We anesthetized animals using 2% isoflurane and placed them in a stereotaxic frame. Mice were implanted with a fiber optic probe (400 μm diameter, 0.39 NA; RWD Life Science) in the PBN (−5.2 mm AP, +1.5 mm ML, −2.2 to −2.5 mm DV); during the same surgery they were injected with the viral construct, and the head plate was implanted. The mice were given 3 weeks to recover and to allow for viral expression in their home cage.

For recordings, the fiber optic probe was connected to an RZX10 LUX fiber photometry processor running Synapse software (Tucker-Davis Technologies) through a Doric Mini Cube (Doric Lenses). LEDs at 465 nm and 405 nm were used for GCaMP excitation and isosbestic control, respectively. LED power was calibrated weekly using a digital optical power meter (Thorlabs).

Analysis

We used pMat software (Bruno et al., 2021) to quantify photometry signals as changes in GCaMP fluorescence. These were converted to z-scores that were time locked using a time window starting 5 s before the onset of the noxious stimulus and lasting until 30 s poststimulus for each trial. A significant response was defined as one exceeding the 95% confidence interval of the baseline across all trials. The duration and AUC were calculated using the significant response of the z-score averaged across trials.

Conditioning

Recordings

Mice were head restrained in the Neurotar Mobile HomeCage to enable recordings of single units that are responsive to noxious heat (as above). When a responsive unit was identified, we presented a tone (1 s, 100 kHz, 88 dB) 10 times, with 2 min intervals, without applying noxious heat, while recording neuronal responses and pupil size.

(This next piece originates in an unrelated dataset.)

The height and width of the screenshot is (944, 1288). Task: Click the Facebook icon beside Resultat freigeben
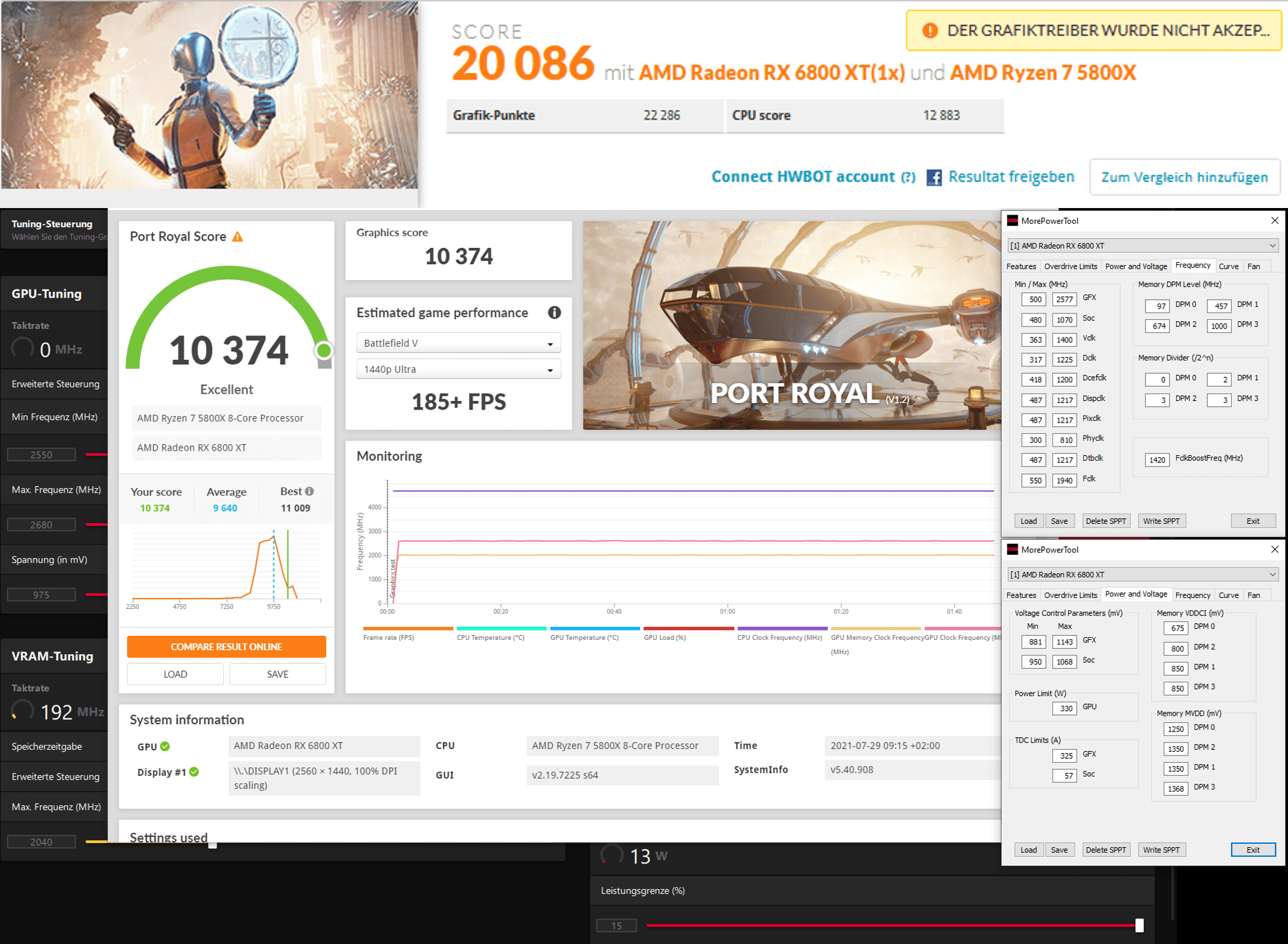click(x=934, y=177)
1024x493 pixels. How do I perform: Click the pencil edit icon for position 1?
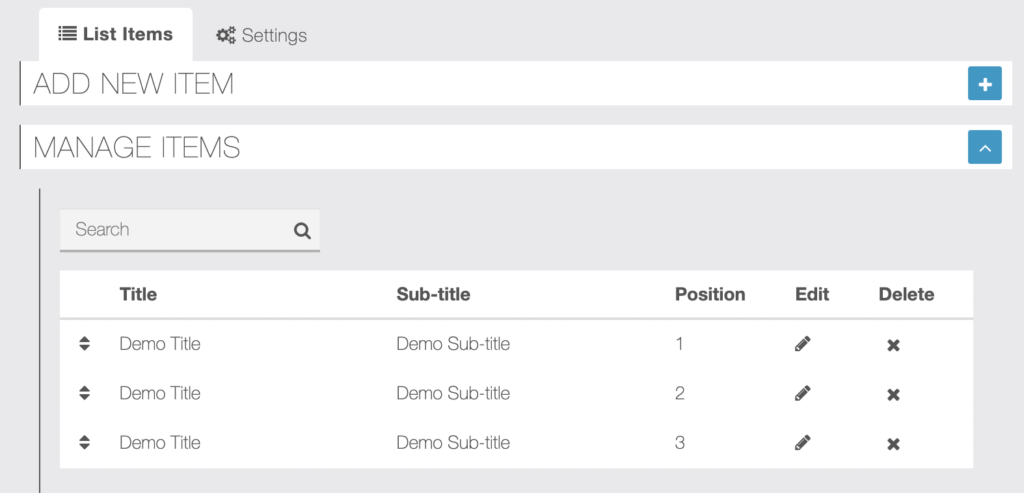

We then administered a conditioning paradigm, where a 1 s tone [conditioned stimulus (CS)] was paired with a 5 s noxious heat stimulus, where the tone was presented 3 s after the onset of the noxious heat, to align with the laser reaching noxious temperature. This pairing was repeated 15 times at 1 min intervals. The CS was presented until extinction with 2 min between presentations of the CS. We then administered the conditioning paradigm a second time. The CS was again presented until extinction.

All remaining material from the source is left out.